按照我这个赶时间线的速度 大概50章就能完结了吧
如果我不写《五百龙虾》这个节目的话……
正式进入感情线(虽然这章依旧是铺垫…)再不谈恋爱我都对不起标题书引号前面那俩字了


32.吻我吧 上

有江星辰和林峰老师的合作,再加上蜂电的配合宣传,专辑的市场份额远超出了吴岳的想象。四月份进入收尾期的时候,他有一种强烈的不真实感。
公司高层玩笑着采访他,又一次大爆的感觉如何,吴老板只得连连求饶,让他们放过对公司规划和财政问题一窍不通的自己。
不过独立出来以后第一次参与一张专辑诞生的全过程,制作人身份的吴岳还是赚到了不少难得的经验。他对手工的东西渐渐有些上瘾的感觉,钱包富裕时间空闲后不是去度假潇洒,而是开始物色好的乐团、拜访有名的乐手,这反应多少让人觉得有些吃惊。

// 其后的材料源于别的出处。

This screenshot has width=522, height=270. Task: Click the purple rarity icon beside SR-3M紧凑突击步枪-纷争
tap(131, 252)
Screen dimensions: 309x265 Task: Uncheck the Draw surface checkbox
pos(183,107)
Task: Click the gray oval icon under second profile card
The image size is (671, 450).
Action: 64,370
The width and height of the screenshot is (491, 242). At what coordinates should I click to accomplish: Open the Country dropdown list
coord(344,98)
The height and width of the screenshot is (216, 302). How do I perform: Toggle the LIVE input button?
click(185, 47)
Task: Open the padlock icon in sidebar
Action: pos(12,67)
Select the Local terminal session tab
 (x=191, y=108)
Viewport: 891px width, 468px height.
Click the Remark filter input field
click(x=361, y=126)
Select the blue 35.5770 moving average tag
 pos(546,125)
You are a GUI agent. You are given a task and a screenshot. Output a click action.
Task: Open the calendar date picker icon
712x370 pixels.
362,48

经纪人旁敲侧击提醒他,该把网络平台捡起来用就得趁热打铁好好用用,结果闲下来就在乐器行浪得飞起的吴老师开直播跟上网课一样,变成了乐器认知学习品鉴大会,弄得乐器行的老板越看他越喜欢。
那可能不喜欢吗,吴岳在他这里待一下午,喝一杯茶,第二天一条街道生意都要炸一番,名人效应,真是可怕。

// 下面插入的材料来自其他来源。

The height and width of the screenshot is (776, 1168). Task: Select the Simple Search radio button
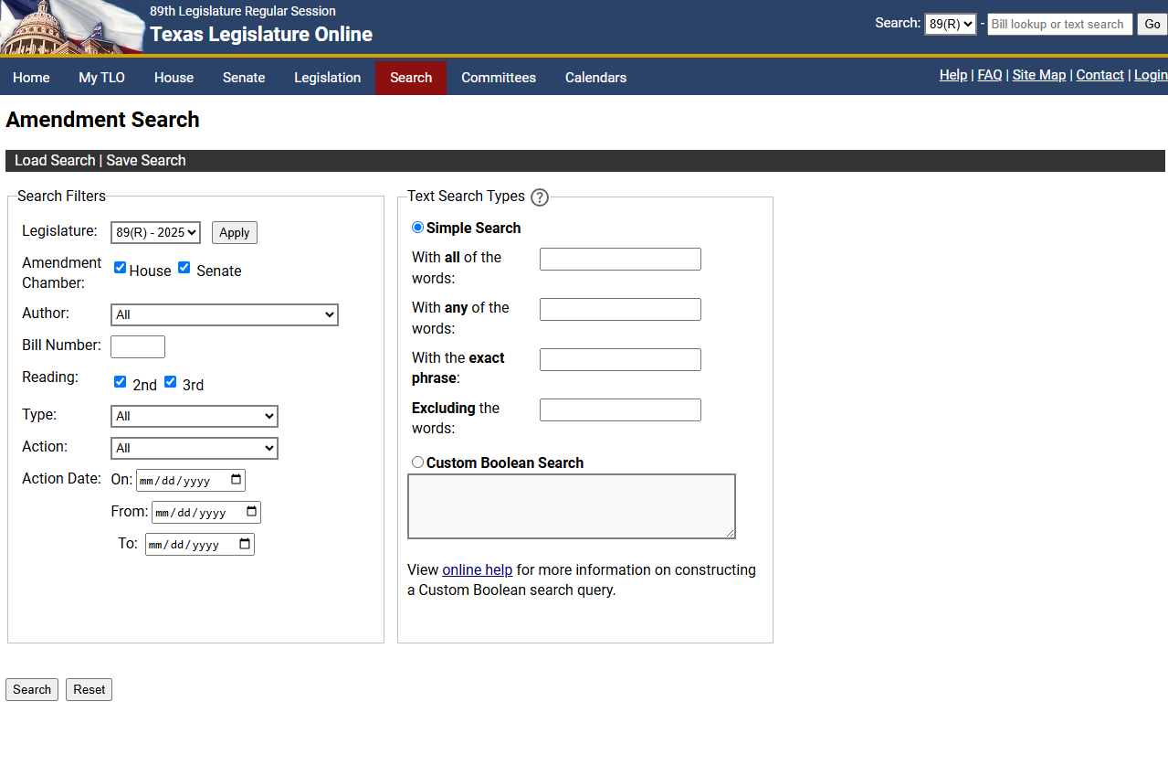tap(417, 228)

也算是互利互惠,吴岳也不亏。来这里买乐器的人,大部分都是专业乐手,老板给他留着心,他多跑几次,还真跟几个对上眼了,回头就去人乐团蹭表演看。
这事别的人没气到,倒是先让丁老师不乐意了。
怎么,你小子去一趟蜂电,就彻底背叛革命转而投向管弦乐团的怀抱了?那不成的,我还想把你挖过来呢。
吴岳财大气足底气也有了,直接拒绝说:“您要像唐老师给星辰那样给我写歌,我二话不说立刻去!卷款潜逃也去!”
丁仪的懒毛病立刻战胜了内心对吴岳的喜欢,气呼呼地把电话挂了。
“丁老师又黑脸,”吴岳坐在木椅上,接过乐器行老板的茶,乐呵着说,“我得赔礼道歉了。”
“你这不自找的么?”老板使了个眼色,“开直播的话,我就先出去吧?”
“我正打算给大家介绍一下你家店,”吴岳扭头,看老板已经走到柜台后面了,又唤,“老板,能不能把那个拿出来?”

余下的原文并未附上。